STATED GOAL 1
Please swap "Help" for "Support" in the part of the records that opens with the line containing "Click the Err:3 label" and closes with the line containing "coord(138,932)". Leave everything else unchanged and omit the pictures.

Incident Report Number: 2015-012

TAO Assessment Servers

Ticket Number: ​INC0026211
Problem Number: ​PRB0010106
Major Incident Number: ​MIR0001059
What happened?

The TAO Assessment Service for the Faculty of Education experienced a service degradation

Who was affected?

Students using the service and the staff running the service were affected by this outage

What was the impact?

The affected users were experiencing a performance degradation while writing online exams.

What was the timeline of the incident?

Start: 2015/04/09 13:15 ­ Users reported a performance issue with an online exam in the TAO environment.
2015/04/09 13:30 ­ IT support analysts began investigating performance issues.
2015/04/09 15:00 ­ Further investigation determined the storage load balancing was uneven.
2015/04/09 16:15 ­ IT support analysts began to rebalance the load to improve performance. 
2015/04/09 17:00 ­ Rebalance was completed.
2015/04/09 18:00 ­ IT support analysts began to redistribute storage of some servers to maximize performance.
2015/04/10 05:30 ­ Redistribution was completed.
End: 2015/04/10 06:50 ­ Service was restored, user verification is pending.

What was the root cause of the incident?

Load balancing of the storage impacted performance of the TAO environment

What was the work around and resolution for the incident?
Work Around

The affected exams were moved to the eClass environment.



Resolution

The storage load was manually rebalanced.

What are any recommendations to prevent this incident from occurring again?
  • Upgrade storage solution (in progress ­ infrastructure refresh project).
  • Increase storage capacity to improve disk space and add processing power to decrease the impact of possible recurrences.
  • Enhance monitoring to detect performance issues.
Updates

Not Applicable

MATERIAL SUPPLIED
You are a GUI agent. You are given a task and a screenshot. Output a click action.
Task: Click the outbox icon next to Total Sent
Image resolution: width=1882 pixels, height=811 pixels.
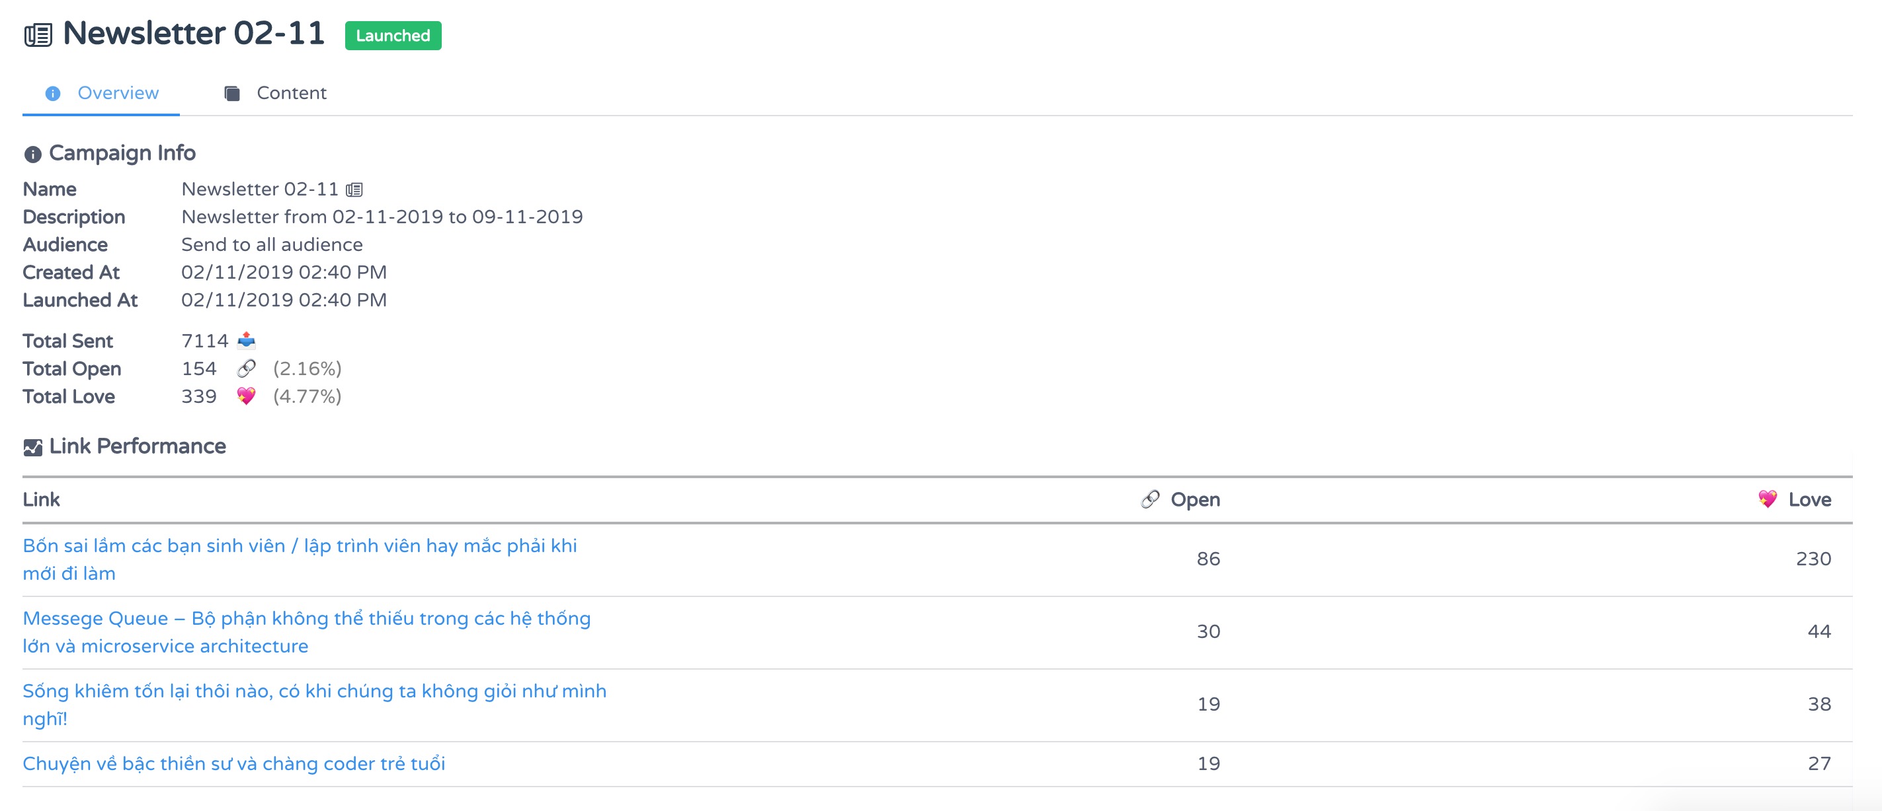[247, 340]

* * *

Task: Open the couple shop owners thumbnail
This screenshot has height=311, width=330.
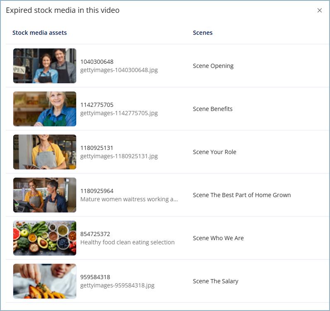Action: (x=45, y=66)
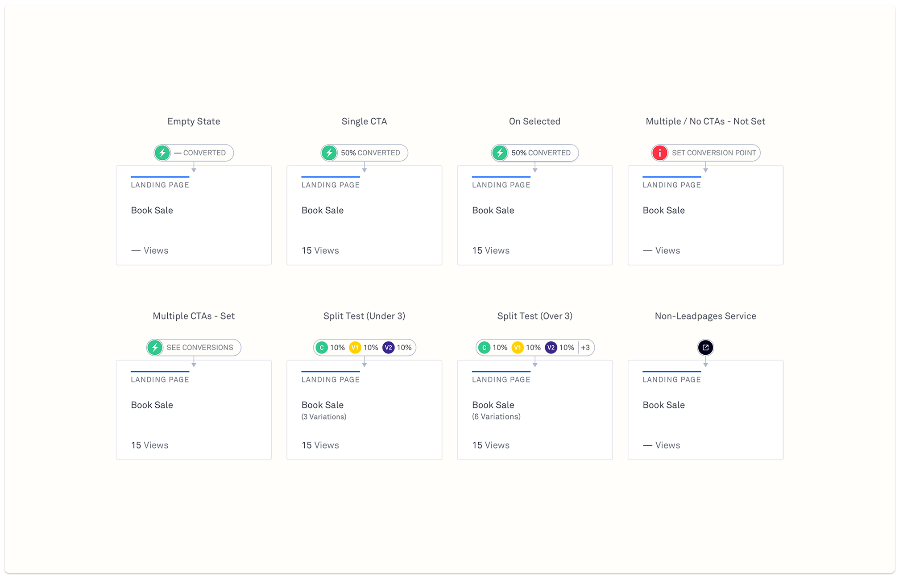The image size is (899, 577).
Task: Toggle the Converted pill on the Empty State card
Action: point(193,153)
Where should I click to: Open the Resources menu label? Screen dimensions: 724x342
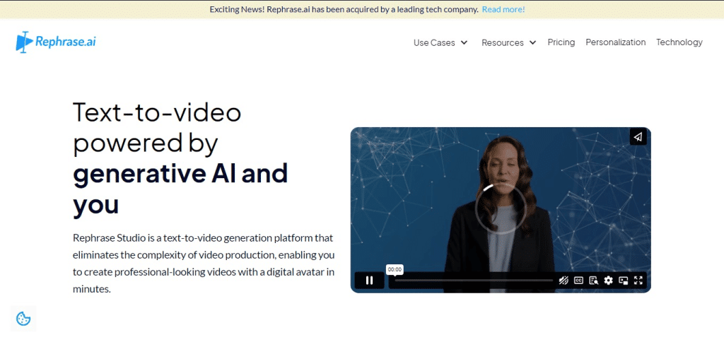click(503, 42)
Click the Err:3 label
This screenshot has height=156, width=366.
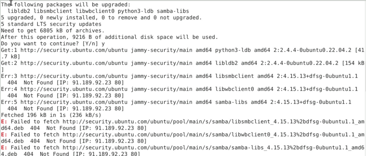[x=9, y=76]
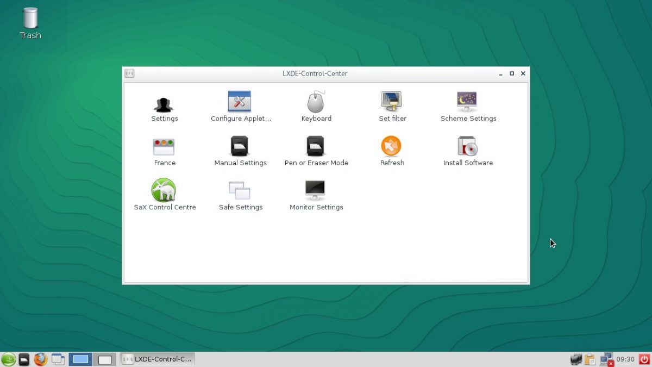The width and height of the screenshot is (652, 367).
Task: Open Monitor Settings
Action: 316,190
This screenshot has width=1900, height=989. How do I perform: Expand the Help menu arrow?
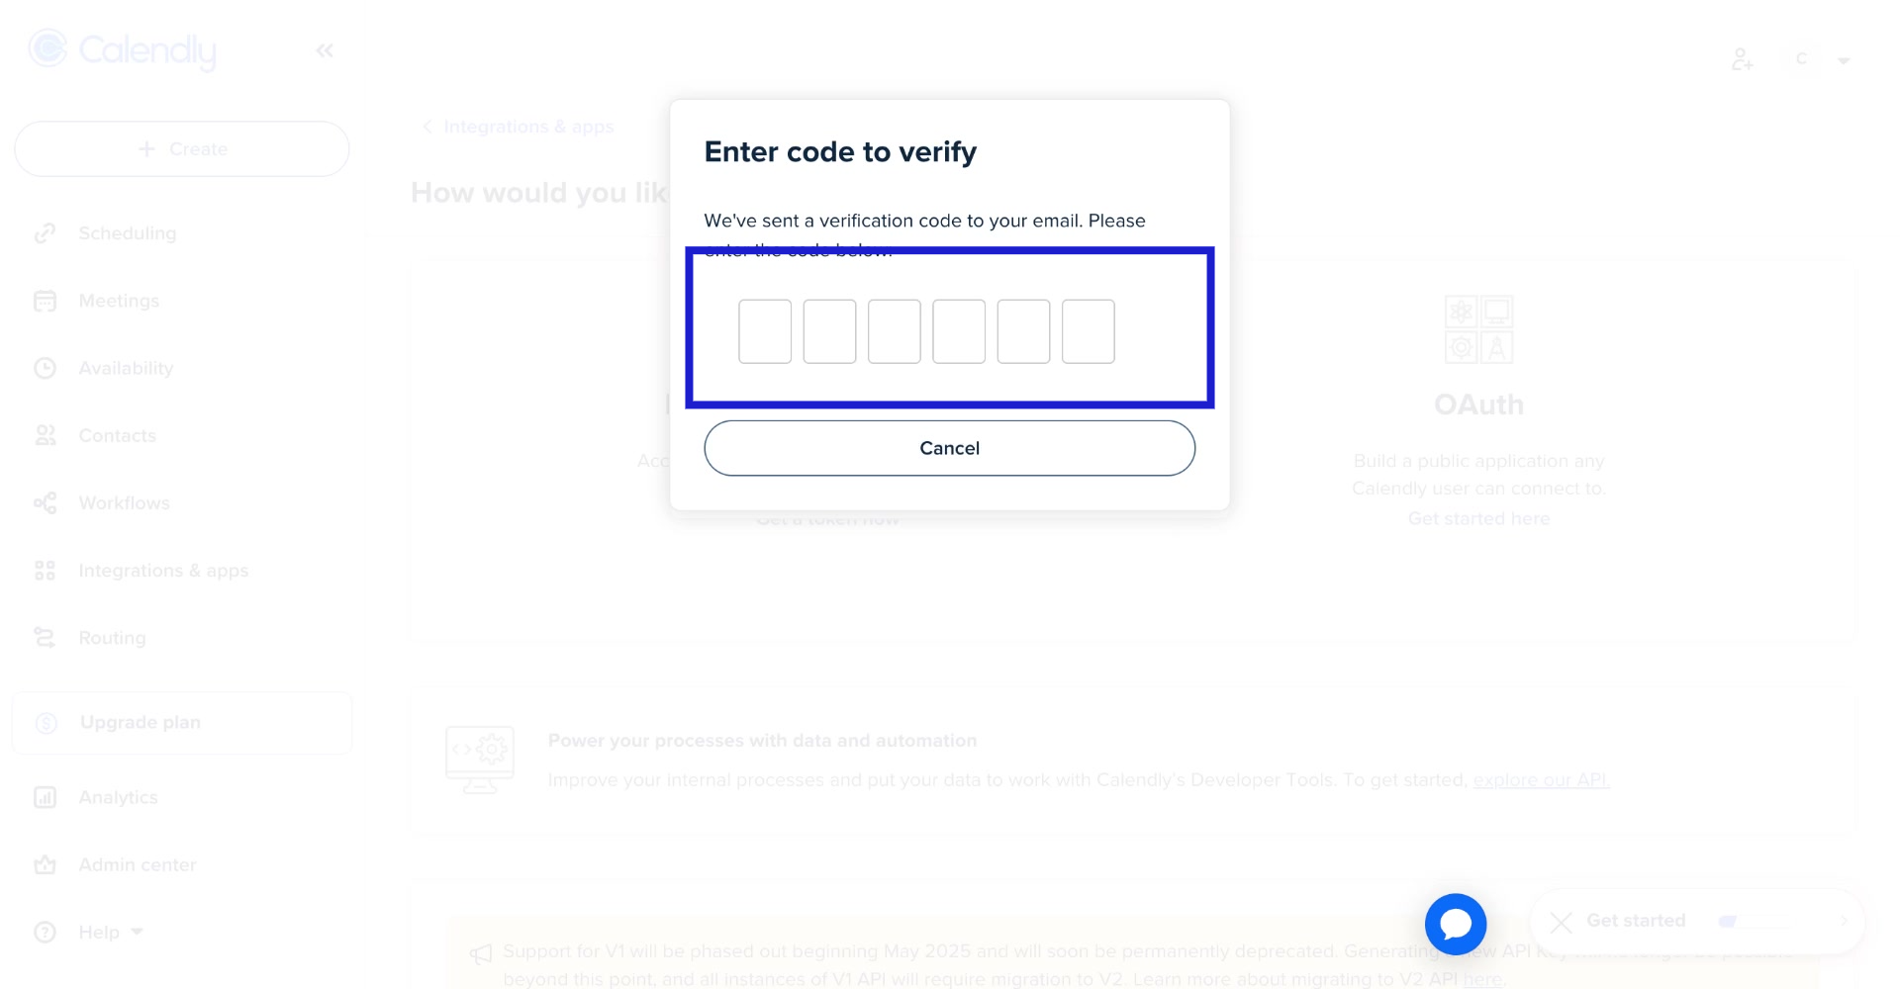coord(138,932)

--

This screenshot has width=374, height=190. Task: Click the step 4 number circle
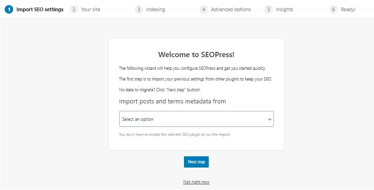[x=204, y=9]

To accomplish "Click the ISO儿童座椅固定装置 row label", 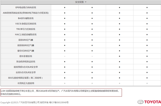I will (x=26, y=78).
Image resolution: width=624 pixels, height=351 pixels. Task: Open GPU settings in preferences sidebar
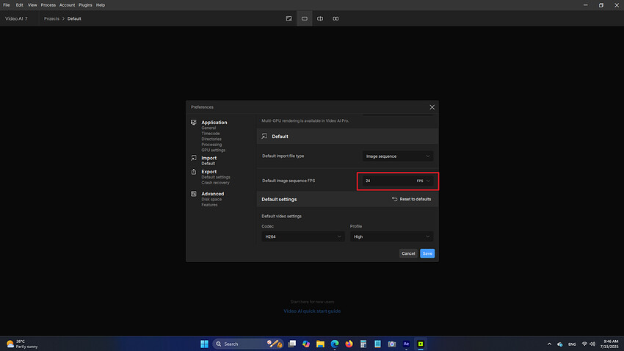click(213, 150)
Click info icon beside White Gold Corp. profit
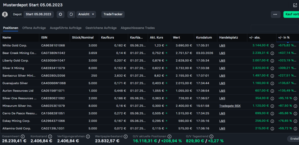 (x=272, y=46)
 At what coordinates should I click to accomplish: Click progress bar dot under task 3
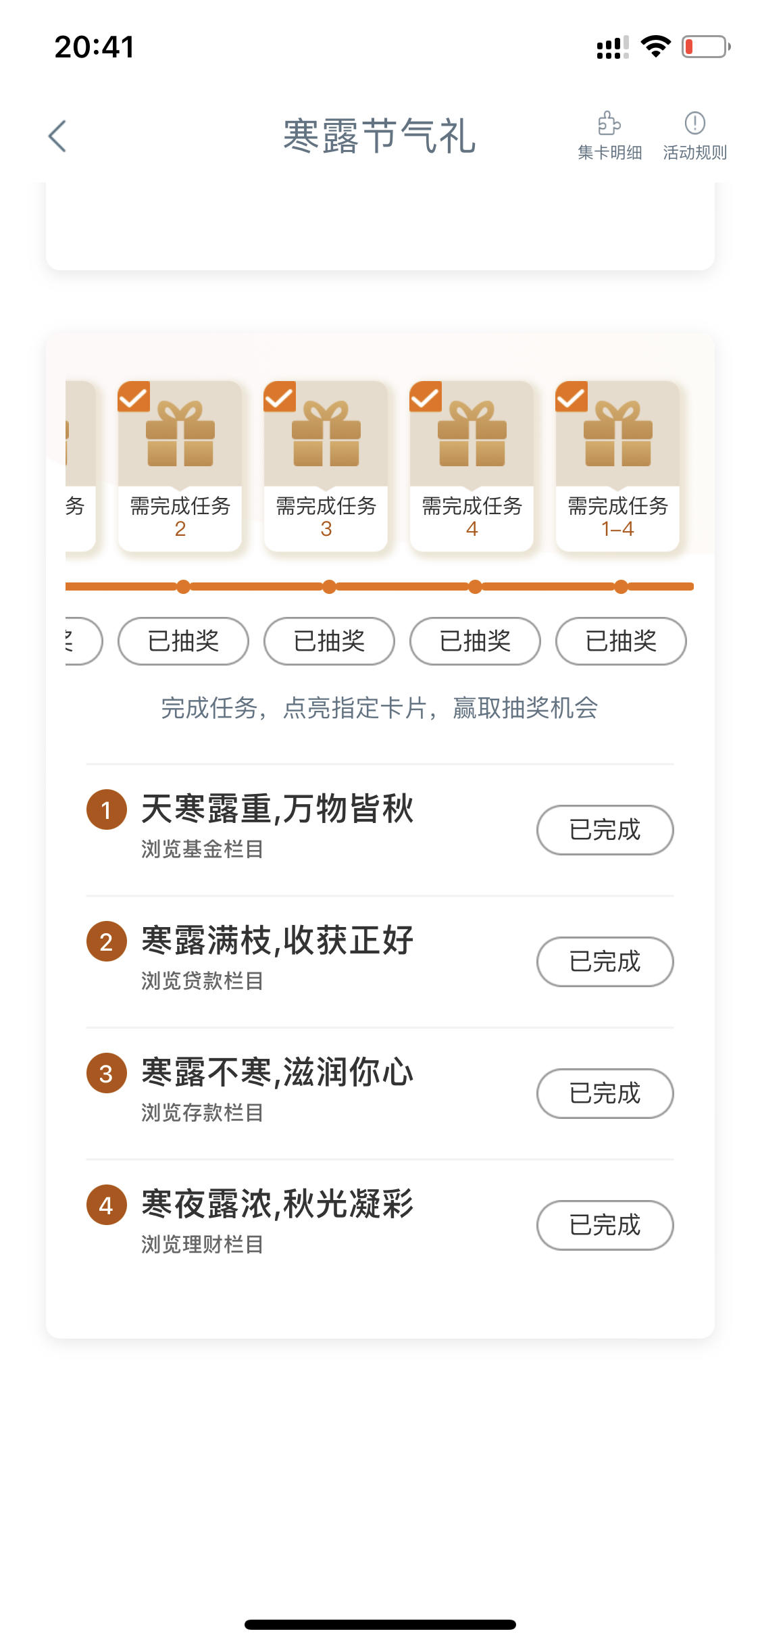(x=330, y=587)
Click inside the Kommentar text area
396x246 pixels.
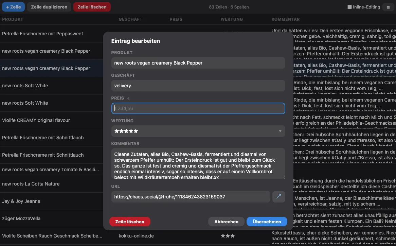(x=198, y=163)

STATED GOAL 2
Reproduce verbatim the part of the incident report that opens with the words containing "What are any" and closes with "of possible recurrences.".

CORRECT ANSWER 1
Click the Err:3 label
This screenshot has height=156, width=366.
[x=9, y=76]
The width and height of the screenshot is (652, 367).
Task: Open Monitor Settings
Action: 316,190
This screenshot has width=1900, height=989. How do I perform: Expand the Support menu arrow?
coord(138,932)

CORRECT ANSWER 2
What are any recommendations to prevent this incident from occurring again?
  • Upgrade storage solution (in progress ­ infrastructure refresh project).
  • Increase storage capacity to improve disk space and add processing power to decrease the impact of possible recurrences.